Be it enacted by the Senate and House of Representatives in General Court assembled, and by the authority of the same, as follows:

SECTION 1.  Section 10 of chapter 12A of the General Laws, as appearing in the 2010 Official Edition, is hereby amended by striking out the second paragraph and inserting in place thereof the following:-
The inspector general may also refer audit or investigative findings to the state ethics commission, or to any other federal, state or local agency, that has an interest in said findings.

SECTION 2.  Chapter 12A of the General Laws, as so appearing, is hereby amended by striking out section 15 and inserting in place thereof the following:
Section 15. Whenever the inspector general has reason to believe that a person has information with respect to any matter which is within the inspector general’s jurisdiction to investigate, he may require by summons the attendance and testimony under oath of said person.
Such summons shall be served by the inspector general or anyone duly authorized by him, in the same manner as a summons for a witness in a civil case issued on behalf of the commonwealth, and all provisions of law relative to such summons issued in such case shall apply to a summons issued under this section.
A witness required by summons to attend and testify under oath and produce books and records shall be given not less than 48 hours’ notice of the time and place of the taking of testimony, unless such notice shall unduly interfere with the conduct of the investigation.
Such witness, at the time of service of said summons, shall be notified of the matter under investigation concerning which such witness will be required to testify and shall be given a copy of the rules of procedures adopted by the inspector general, shall be notified that his testimony will be taken at a private session, and whether the witness is a subject of an investigation. A subject of an investigation is a person whose conduct is within the scope of the investigation. The failure to furnish such witness with any notice or information required to be given by this section shall cause the said summons to be invalid.
In addition, the witness shall be notified that he has a right to consult with and to have an attorney present at the time the testimony is taken and that he has a constitutional right not to furnish or produce evidence which may tend to incriminate him.
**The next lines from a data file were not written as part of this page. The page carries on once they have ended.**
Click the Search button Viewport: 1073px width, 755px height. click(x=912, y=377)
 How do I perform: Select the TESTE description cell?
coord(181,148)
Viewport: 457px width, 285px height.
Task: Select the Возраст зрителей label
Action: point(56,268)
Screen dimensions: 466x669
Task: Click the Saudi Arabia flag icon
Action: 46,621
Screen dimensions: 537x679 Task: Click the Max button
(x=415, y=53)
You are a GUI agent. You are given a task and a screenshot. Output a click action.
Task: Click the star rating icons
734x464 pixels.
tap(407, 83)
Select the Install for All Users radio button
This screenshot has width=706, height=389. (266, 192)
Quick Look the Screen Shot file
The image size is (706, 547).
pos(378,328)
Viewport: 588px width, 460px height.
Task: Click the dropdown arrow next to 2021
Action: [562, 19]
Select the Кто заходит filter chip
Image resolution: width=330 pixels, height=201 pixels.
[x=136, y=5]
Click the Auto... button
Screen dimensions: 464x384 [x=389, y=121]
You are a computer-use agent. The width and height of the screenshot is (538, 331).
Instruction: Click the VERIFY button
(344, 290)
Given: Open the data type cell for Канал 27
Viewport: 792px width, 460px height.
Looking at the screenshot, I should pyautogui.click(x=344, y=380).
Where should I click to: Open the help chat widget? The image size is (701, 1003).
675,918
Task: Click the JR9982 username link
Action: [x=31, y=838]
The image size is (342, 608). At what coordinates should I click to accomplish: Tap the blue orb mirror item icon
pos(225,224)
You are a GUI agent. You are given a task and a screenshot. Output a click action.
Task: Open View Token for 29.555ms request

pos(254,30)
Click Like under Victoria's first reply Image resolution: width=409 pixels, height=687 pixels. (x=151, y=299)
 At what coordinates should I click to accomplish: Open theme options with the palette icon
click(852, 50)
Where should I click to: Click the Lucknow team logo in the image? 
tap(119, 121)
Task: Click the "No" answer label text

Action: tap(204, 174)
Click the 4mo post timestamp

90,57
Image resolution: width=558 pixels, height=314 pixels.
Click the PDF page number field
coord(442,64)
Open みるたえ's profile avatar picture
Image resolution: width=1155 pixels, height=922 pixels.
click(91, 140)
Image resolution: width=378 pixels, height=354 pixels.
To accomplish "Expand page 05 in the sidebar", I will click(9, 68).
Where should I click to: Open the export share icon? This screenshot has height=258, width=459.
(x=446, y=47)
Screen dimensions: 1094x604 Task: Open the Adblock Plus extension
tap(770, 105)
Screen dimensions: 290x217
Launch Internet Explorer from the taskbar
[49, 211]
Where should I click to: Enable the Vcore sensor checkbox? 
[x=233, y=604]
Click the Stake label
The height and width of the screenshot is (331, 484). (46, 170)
A person summonsed to attend and testify under oath shall appear and testify under oath before the inspector general or an employee of the office who is an attorney admitted to practice in the commonwealth.  The attorney general or his designee may also attend.
The terms of any such summons must be reasonable, and the information sought from the summonsed witness must be reasonably related to the subject matter under investigation. No such summons may be issued for purposes of harassment or for any illegitimate or improper purpose. All constitutional and statutory rights and privileges which exist with respect to any summons issued by a court, including the privilege against self-incrimination, shall have the same force and effect with respect to any such summons issued by the inspector general.
A summonsed person may object to the summons served upon him in advance of the return date of the summons by a complaint in the nature of a motion to quash filed in the superior court department of the trial court in Suffolk county. The filing of a complaint in the nature of a motion to quash shall stay all pending summons until further order of the superior court. Any justice of the superior court may, upon application by the inspector general, issue an order to compel the attendance of witnesses summonsed as aforesaid and the giving of testimony under oath in furtherance of any audit or investigation under this chapter in the same manner and to the same extent as before the superior court. Failure to obey any order of the court with respect to said summons may be punished by said court as contempt.
Any summons issued pursuant to this section shall not be made public by the inspector general or any persons subject to his direction or person designated to hear testimony under this section, and testimony given shall be governed by the same provisions with reference to secrecy which govern grand jury proceedings. Whoever violates the provisions of this paragraph shall be punished by imprisonment for not more than six months in a jail or house of correction or by a fine of not more than $1000. The previous sentence notwithstanding, disclosure of such testimony may be made to such members of the staff of the office of inspector general as is deemed necessary by the inspector general to assist him in the performance of his duties and responsibilities under this chapter and such members of the staff may be present at the taking of such testimony.  The inspector general may also disclose such testimony to the attorney general, the United States Attorney or a district attorney of competent jurisdiction in connection with a referral or criminal proceeding.